Géraldine Py (France, 1986) et Roberto Verde (Italie, 1981) est un couple d’artistes inspirés par les grandes et petites curiosités de notre existence. L’intermittence et l’instabilité des choses sont rendues visibles sous forme d’expériences. Science et empirisme côtoient l’absurdité du monde. Dès lors, ils nous convient à une lecture humoristique et poétique de la réalité, là où la sculpture est pensée «comme un paquet suspect».
L’exploration des incidences, liées à une légère modification du paysage, formule un univers peuplé d’étrangetés. Les pièces, hétéroclites,installations, vidéos, photographie, captent l’attention du spectateur sur des curiosités. L’humour compte parmi les déclics qui libèrent l’imagination, là où Le traffic des cailloux ne véhicule aucun caillou. Le mimétisme est souvent de l’ordre de la parodie et de la dérision, ici simplement en conservant l’intentionnalité pour mieux en effacer l’acte. L’absurdité transporte le travail du chantier vers les voies de l’inutile.

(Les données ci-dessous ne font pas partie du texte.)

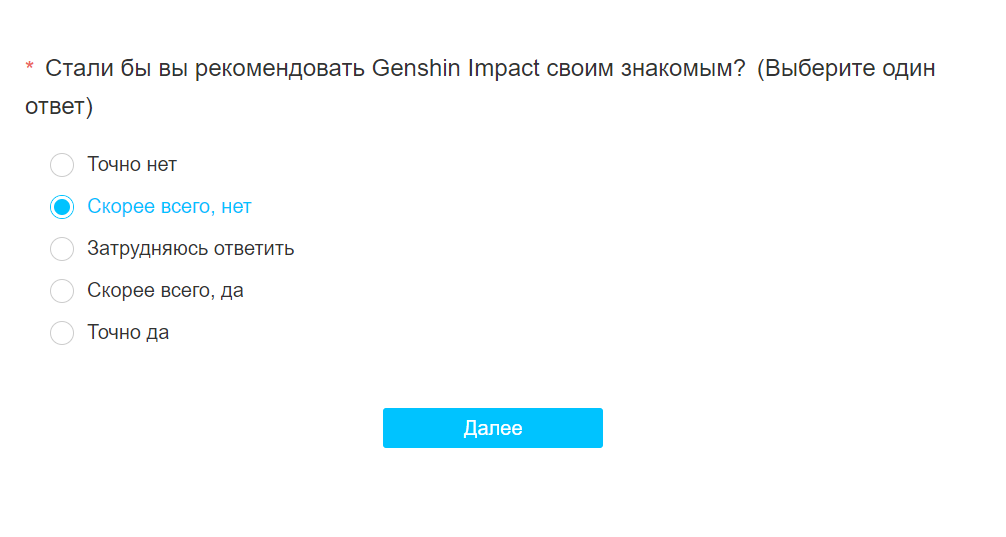Screen dimensions: 1006x537
Task: Click the "Точно нет" answer label text
Action: coord(131,165)
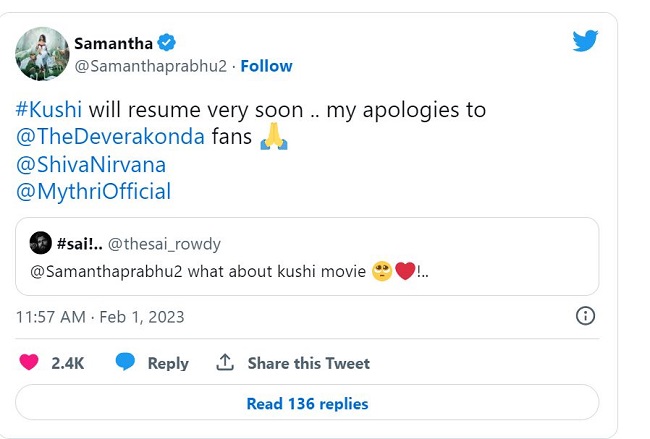Follow the Samanthaprabhu2 account
The width and height of the screenshot is (650, 439).
[x=267, y=66]
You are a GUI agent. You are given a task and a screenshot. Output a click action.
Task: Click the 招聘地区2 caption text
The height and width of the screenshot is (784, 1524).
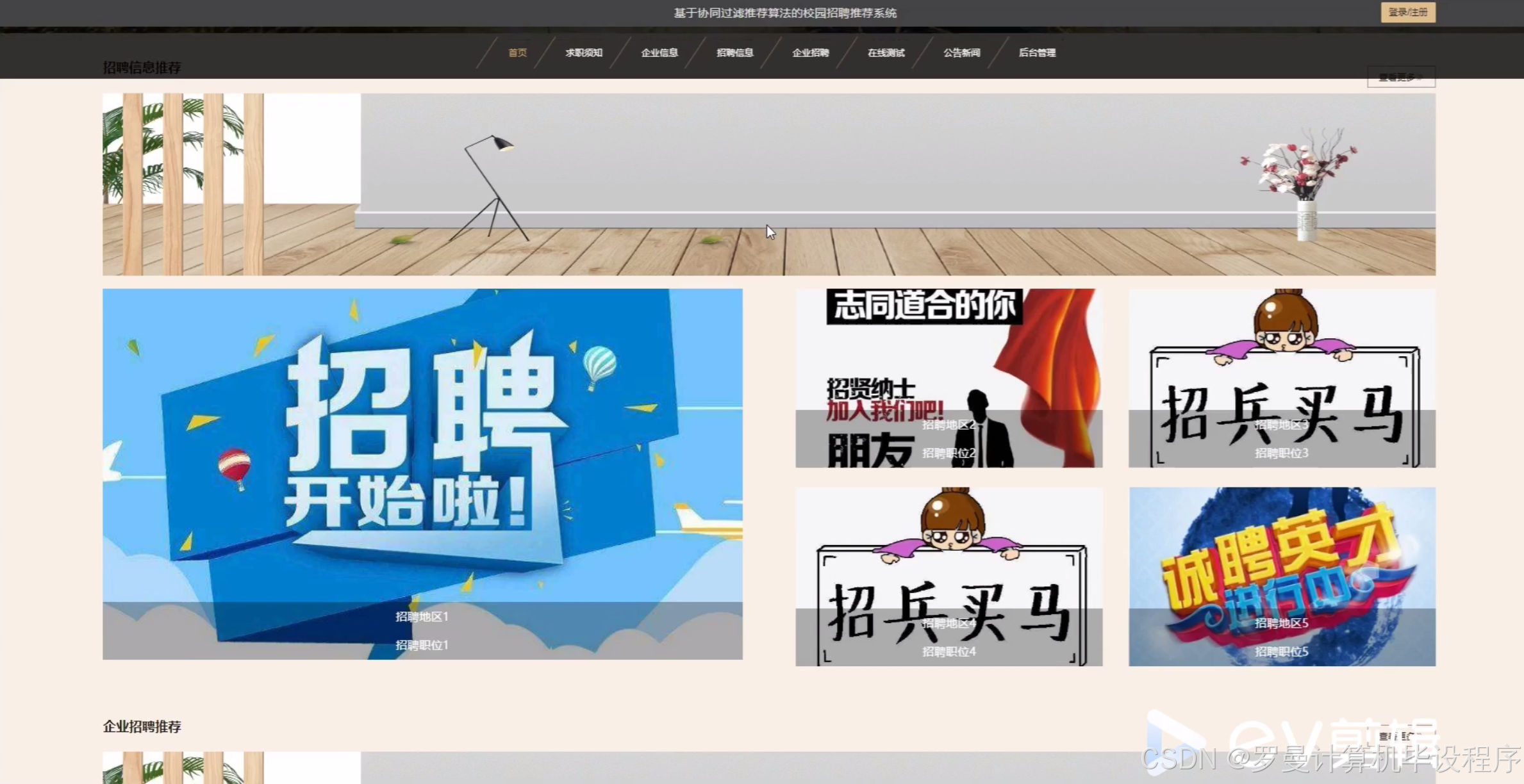[948, 425]
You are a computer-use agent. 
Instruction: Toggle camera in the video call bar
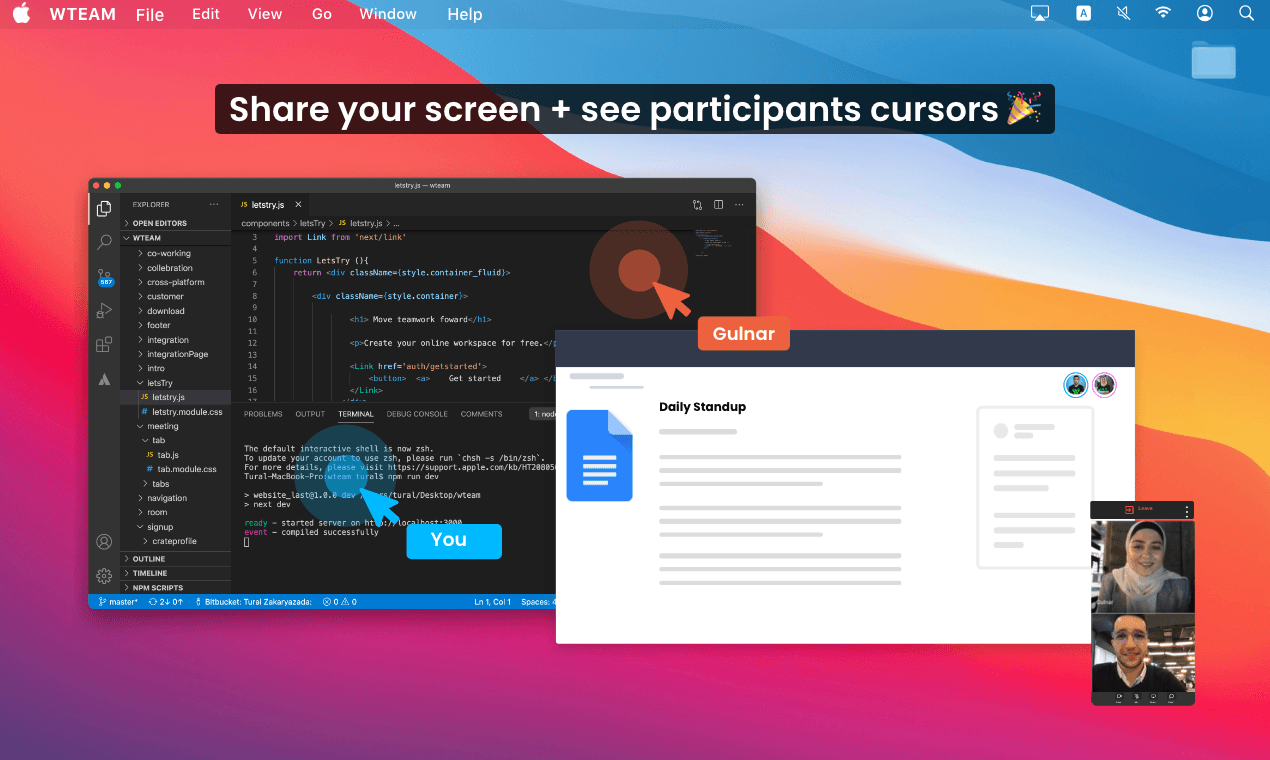tap(1118, 697)
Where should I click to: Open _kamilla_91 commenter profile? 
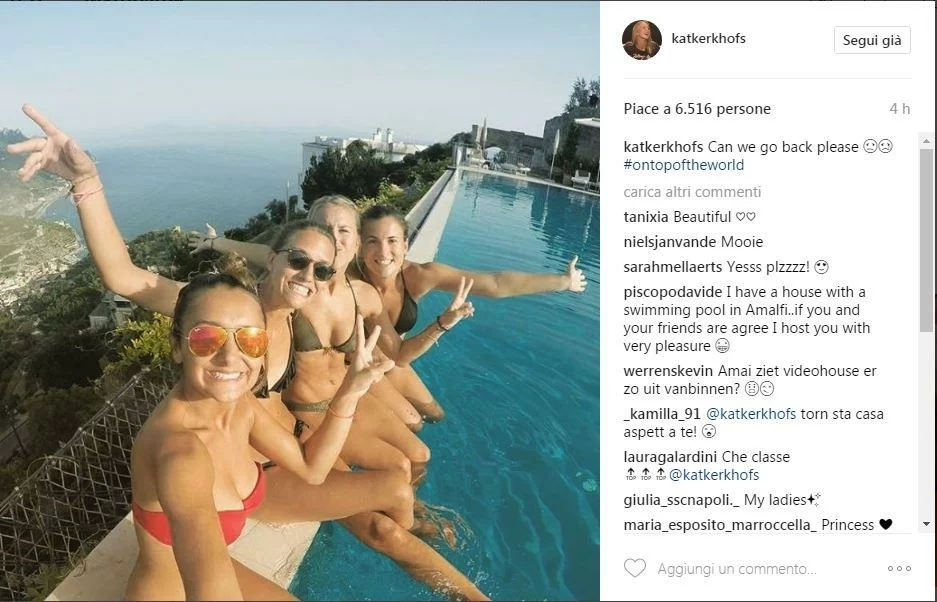click(662, 414)
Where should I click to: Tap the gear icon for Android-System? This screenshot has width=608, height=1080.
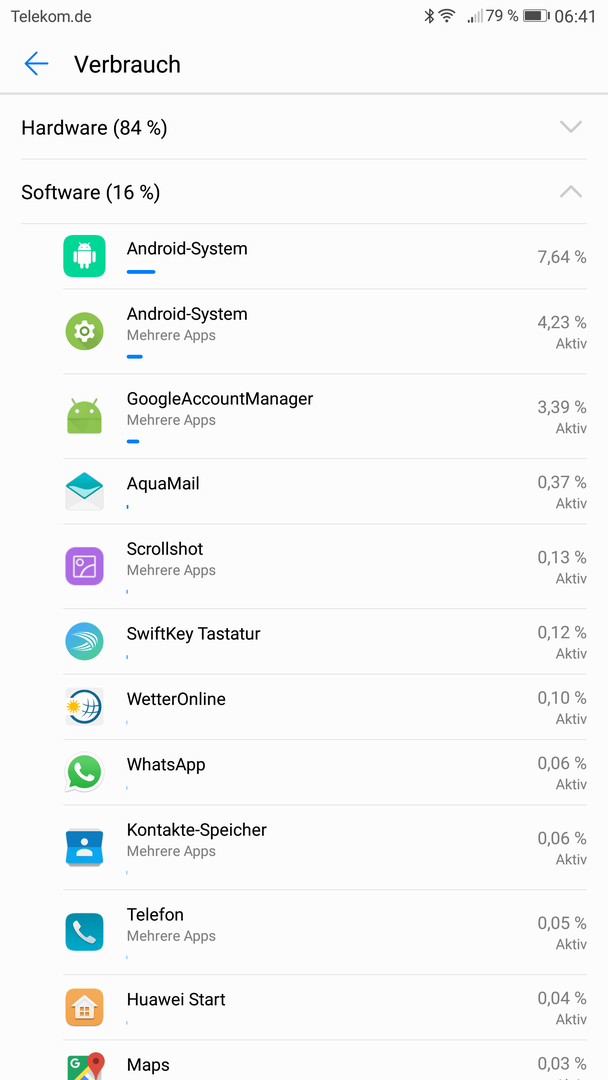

La part d’improbabilité dans la suspension d’une corde à linge à l’extrémité d’une grue sur un chantier de Bruxelles (Contruction abusive), face à la Tour du Midi, décale le rapport au paysage dans un contexte méditerranéen. L’action minime prend une ampleur considérable et sécrète sa propre histoire. En partie narratives, les oeuvres de Géraldine Py & Roberto Verde tiennent par ailleurs de la science ses rouages magiques qui prédisposent à la fascination.
Objets, matériaux et machines adoptent des caractéristiques humaines ou animales et révèlent ses complexités. Fils de bave expose sous vitrine de petits objets récoltés dans l’atelier et reliés par des fils de salive. Le lien organique créé entre ces éléments statiques (ampoules, bouchons, vis…) confère une identité créatrice à ces bouts inanimés. Quant aux Touffes animées, elles éveillent une nature animale à de simples agrégats métalliques. Gracieuses, fragiles, elles portent en elles chacune leurs spécificités inhérentes à la qualité des matériaux choisis.
L’idée du déchet d’atelier et de son recyclage est omniprésente : les objets de Fils de bave traînaient dans l’atelier, la vitrine est là pour les transfigurer. Les résidus de la fabrication de cette dernière ont servi à réaliser Les touffes. Le traffic des cailloux est filmé dans la partie de la carrière qui transforme les pierres non utilisables en granulat. Réemployé, détourné, le déchet explore les frontières entre le réel et l’imaginaire.
Les associations d’objets, d’éléments corporels, de machineries de plusieurs sortes recompose un imaginaire du paysage. Le chantier, la rue, la carrière de pierre sont autant de champs d’actions possibles et d’expérimentation du visible. Le rapport expectatif et expérimental au quotidien dans la pratique de Géraldine Py & Roberto Verde nourrit une poétique de l’absurde et du burlesque. Proches des Temps modernes de Charlie Chaplin et de Fitzcarraldo de Werner Herzog, ils adoptent à leur façon une mécanique du cinéma du défi.